The method name in dump.cs are very reasonable. The protobuf definition is always stored in class like “GetResponse” or “PostRequest” prefixed by API path. So “SuiteMasterGetResponse” is the class storing the protobuf definition of game master data (or game database). By reading the esterTion’s post and gist code, it seems not hard to extract proto file from the protobuf definition in il2cpp file. The only problem is how to get the Tag number, which can only be found in binary file.

Read and rewrite code

The original code of esterTion is written in PHP. Firstly it read the dump.cs and extract the basic structure of protobuf then generate the valid “proto2” file. The best parts are the regular expressions extracting the class body and ProtoMemberAttribute (=proto message member), but sadly it can only run in PCRE system (like PHP). In Python some grammar is invalid (subroutine and atomic group), it spent me hours to constructure working regex for Python.

Now I get the proto file but with all Tags as hex address. The original getTag method is not working. Is the original code wrong? Probably not. esterTion seems to use the Mach-O binary, which has the different code from Android library. It needs some adjustments.

Get the right Tag

Let’s open the libil2cpp.so with hex code editor and jump to the address. The hex code for members is like: 04 00 90 E5 01 10 A0 E3 ... 04 00 90 E5 02 10 A0 E3 .... One member begins with 04 00 90 E5, and the following number keeps changing. Do a verfication and you can find that this is exactly the Tag number you want. Notice that the number is stored in 12 bits, so do not only extract one byte.

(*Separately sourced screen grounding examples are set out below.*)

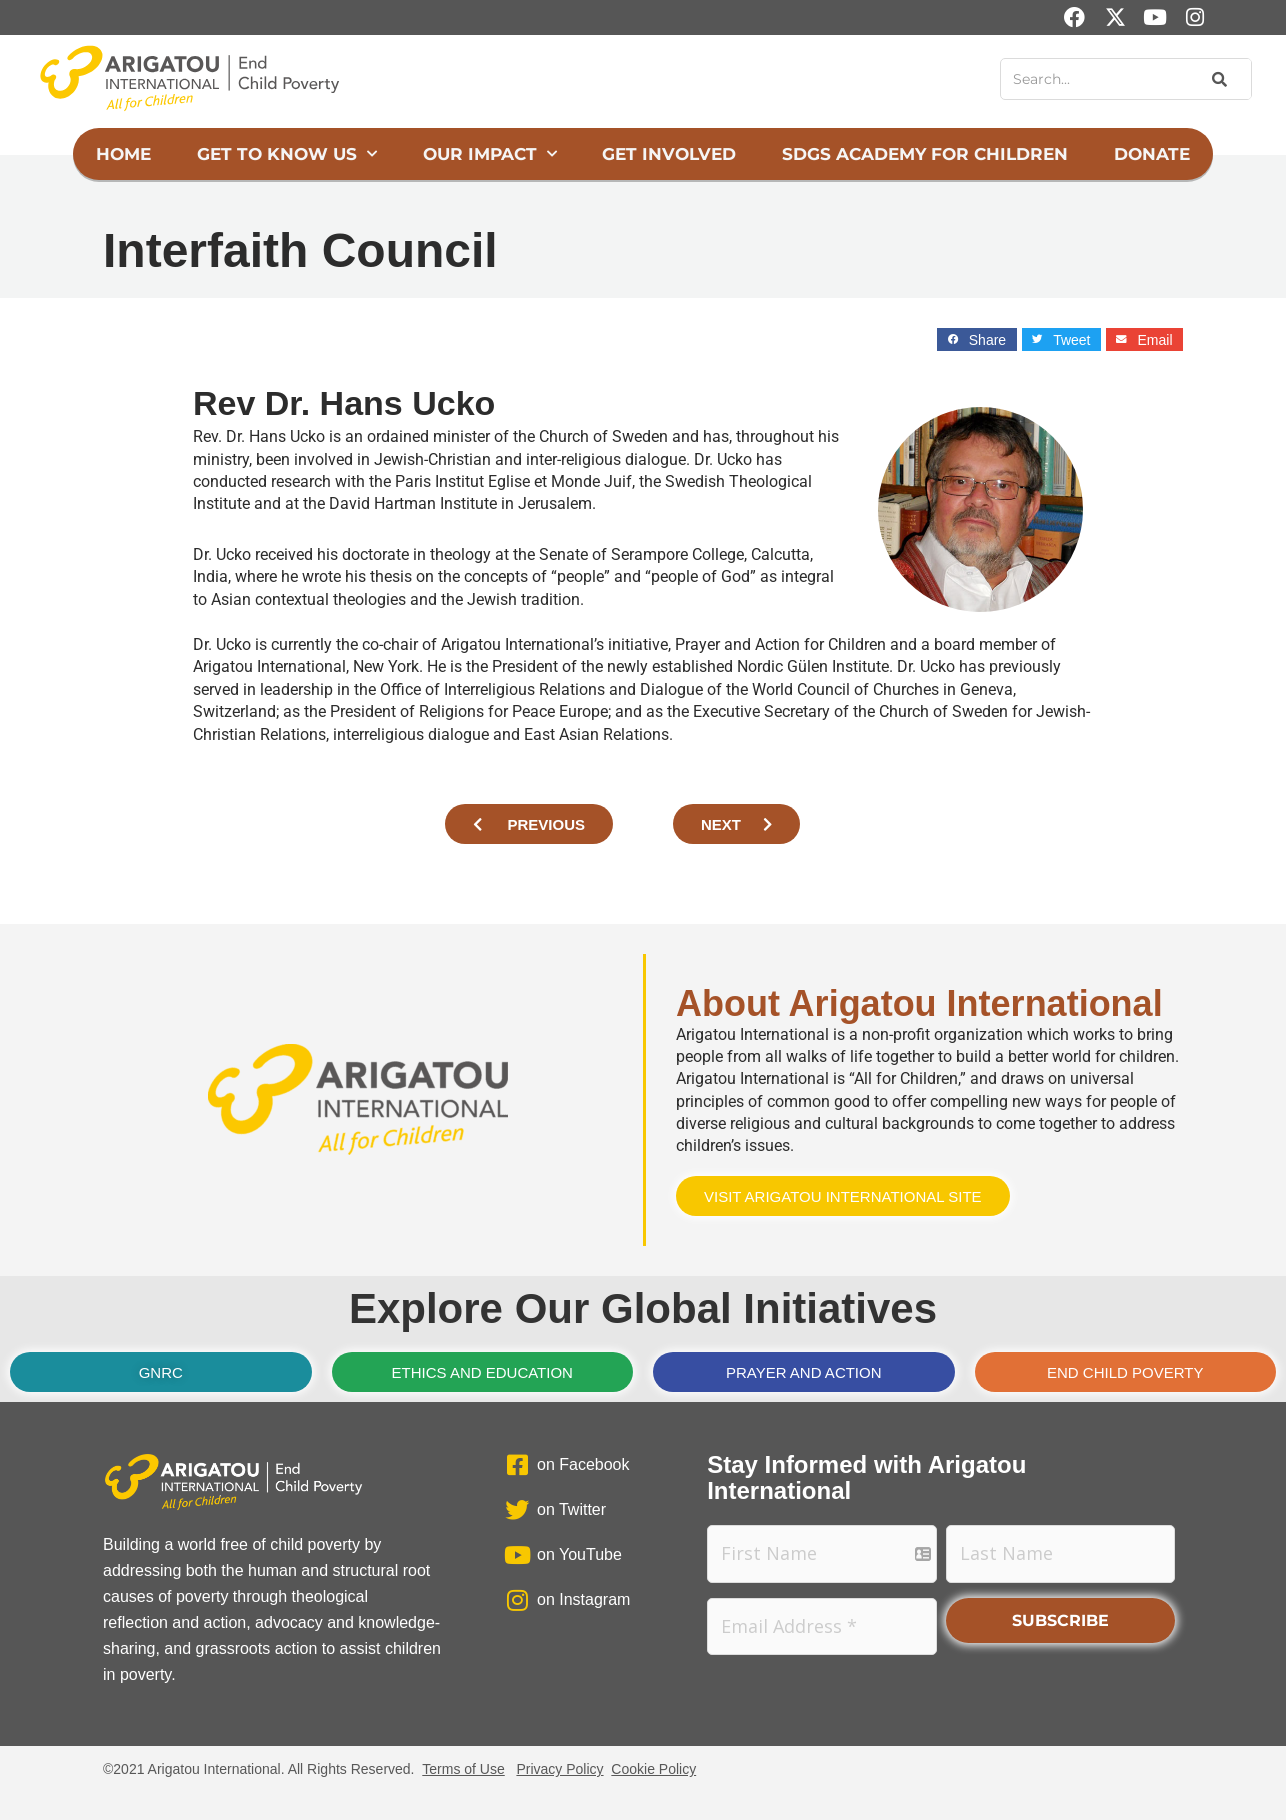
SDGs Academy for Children (925, 154)
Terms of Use (463, 1769)
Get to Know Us (287, 154)
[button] (976, 339)
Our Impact (490, 154)
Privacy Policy (559, 1769)
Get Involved (669, 154)
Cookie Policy (653, 1769)
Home (123, 154)
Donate (1152, 154)
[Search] (1217, 79)
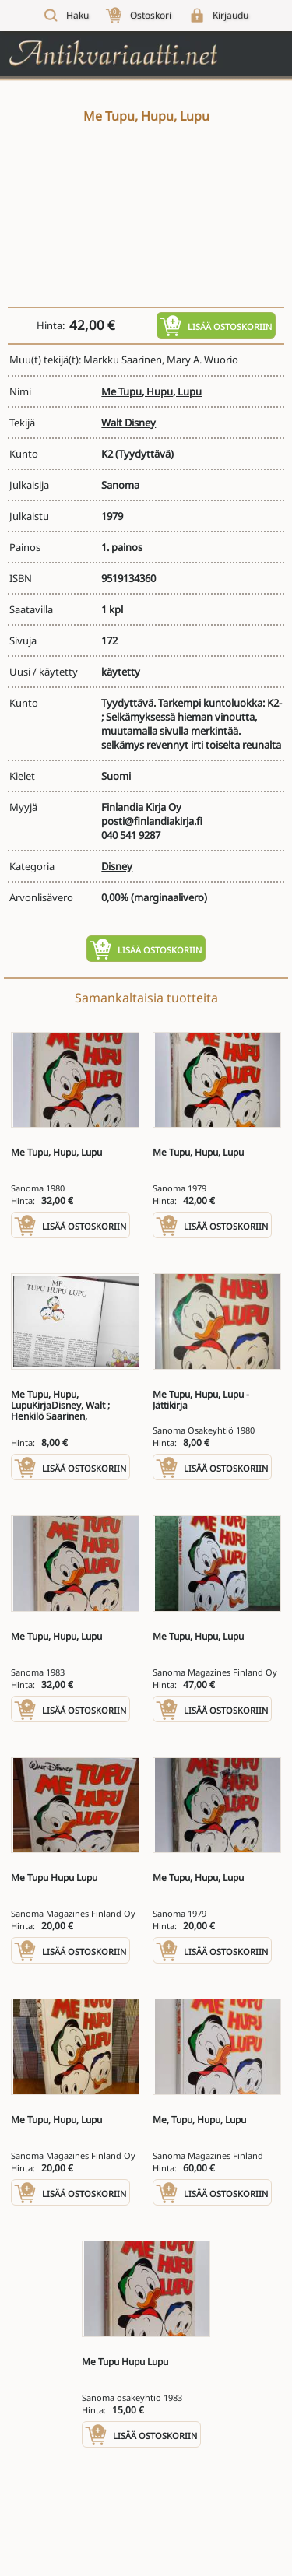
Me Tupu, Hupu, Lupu (151, 391)
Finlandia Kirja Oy (141, 807)
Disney (116, 866)
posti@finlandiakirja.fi (151, 821)
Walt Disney (128, 423)
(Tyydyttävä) (144, 454)
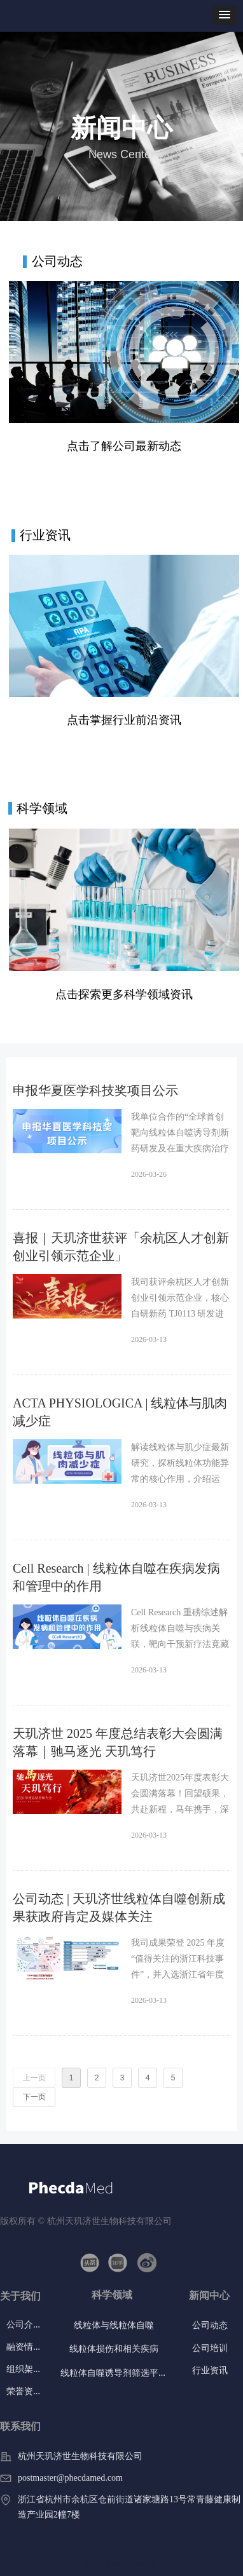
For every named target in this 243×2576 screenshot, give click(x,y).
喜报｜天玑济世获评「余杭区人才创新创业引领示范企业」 (121, 1247)
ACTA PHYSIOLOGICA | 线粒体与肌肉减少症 (120, 1412)
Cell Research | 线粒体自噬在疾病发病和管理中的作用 (116, 1577)
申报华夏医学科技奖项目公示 (95, 1090)
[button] (224, 15)
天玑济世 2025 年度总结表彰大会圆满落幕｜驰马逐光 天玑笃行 (118, 1742)
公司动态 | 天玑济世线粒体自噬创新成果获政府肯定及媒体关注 (119, 1907)
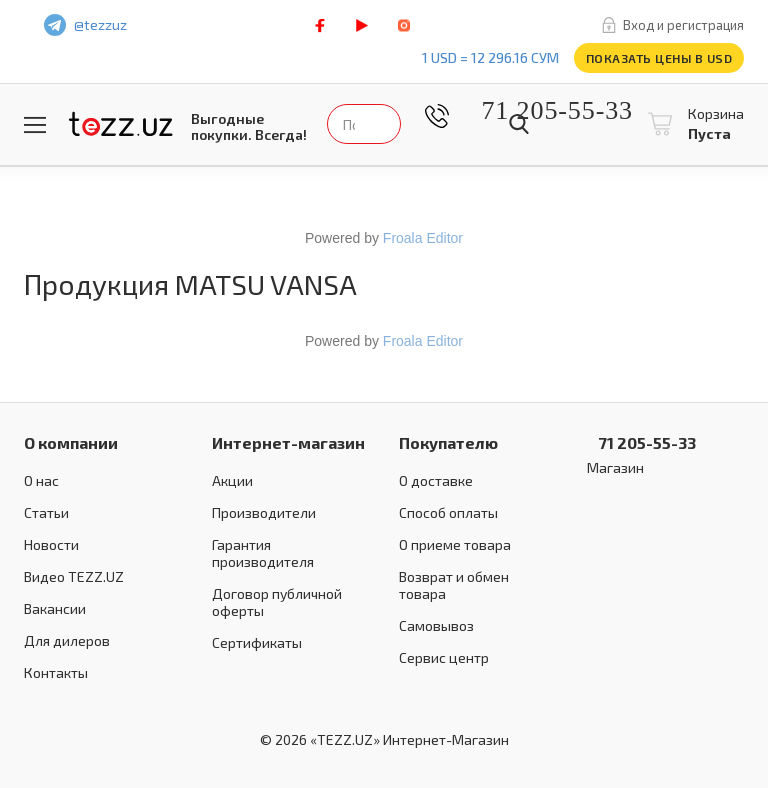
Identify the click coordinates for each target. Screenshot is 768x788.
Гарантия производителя (263, 553)
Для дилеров (67, 640)
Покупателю (448, 442)
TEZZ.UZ (121, 124)
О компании (71, 442)
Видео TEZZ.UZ (74, 576)
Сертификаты (257, 642)
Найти (519, 124)
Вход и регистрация (683, 25)
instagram (404, 25)
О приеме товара (455, 544)
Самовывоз (436, 625)
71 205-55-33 (542, 110)
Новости (51, 544)
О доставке (436, 480)
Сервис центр (444, 657)
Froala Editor (423, 238)
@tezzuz (100, 24)
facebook (320, 25)
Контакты (56, 672)
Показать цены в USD (659, 58)
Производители (264, 512)
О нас (41, 480)
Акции (232, 480)
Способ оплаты (448, 512)
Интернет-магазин (288, 442)
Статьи (46, 512)
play (362, 25)
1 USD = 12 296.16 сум (490, 57)
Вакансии (55, 608)
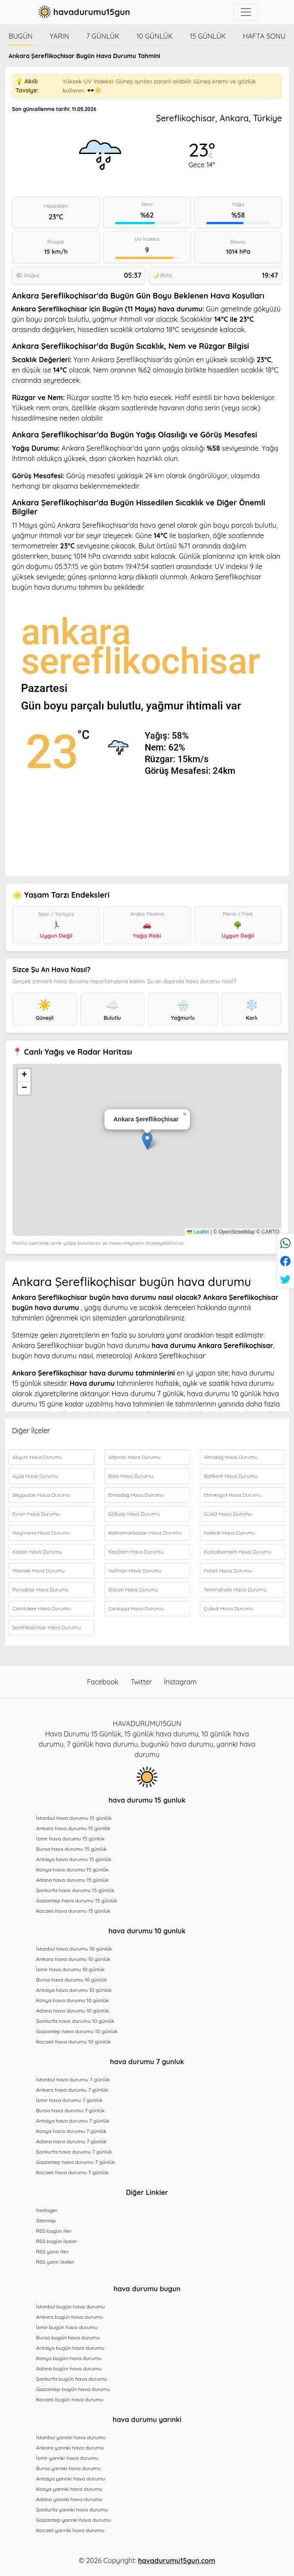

But it’s only one type. Another type begins with 10 4C 2D E9, the Tag number is 12 bytes away. So replace the original getTag code with this:

1
2
3
4
5
6
7
8
9
10
11
12
13
14
15
# Only for Python 3
def getTag(address):
offset = address & 0xFFFFFFFF

prog.seek(offset)
inst = prog.read(4)
inst = int.from_bytes(inst, byteorder='little', signed=False)
if inst == 0xe5900004: # caution! little-endian
prog.seek(offset + 4)
return int.from_bytes(prog.read(2), 'little', signed=False) & 0xfff
elif inst == 0xe92d4c10: # caution! little-endian
prog.seek(offset + 12)
return int.from_bytes(prog.read(2), 'little', signed=False) & 0xfff
else:
print(hex(inst), hex(address))

A small problem: the Tag number 300(0x12c) is stored as 3915(0xf4b). Can’t figure out the reason and made a hardcoding.

Proto supports map

Proto files now supports map definition, but it will be compiled to a array structure with objects referring the map key and value. For example, the following protos is equivalent:

1
2
3
message test {
map<uint32, string> entries = 1;
}
1
2
3
4
5
6
7
message testEntry {
required uint32 key = 1;
required string value = 2;
}
message test {
repeated testEntry entries = 1;
}

The original code only supports the second one. The protobuf for Python supports to generate map structure from the first definition. So the first one is optimal for me. Some changes were made to generate the beautiful map definition.

Final words

You can find the gist code here. I’ve tested the generated proto file, it fits the game master data. It’s time to say goodbye to manual writting proto file.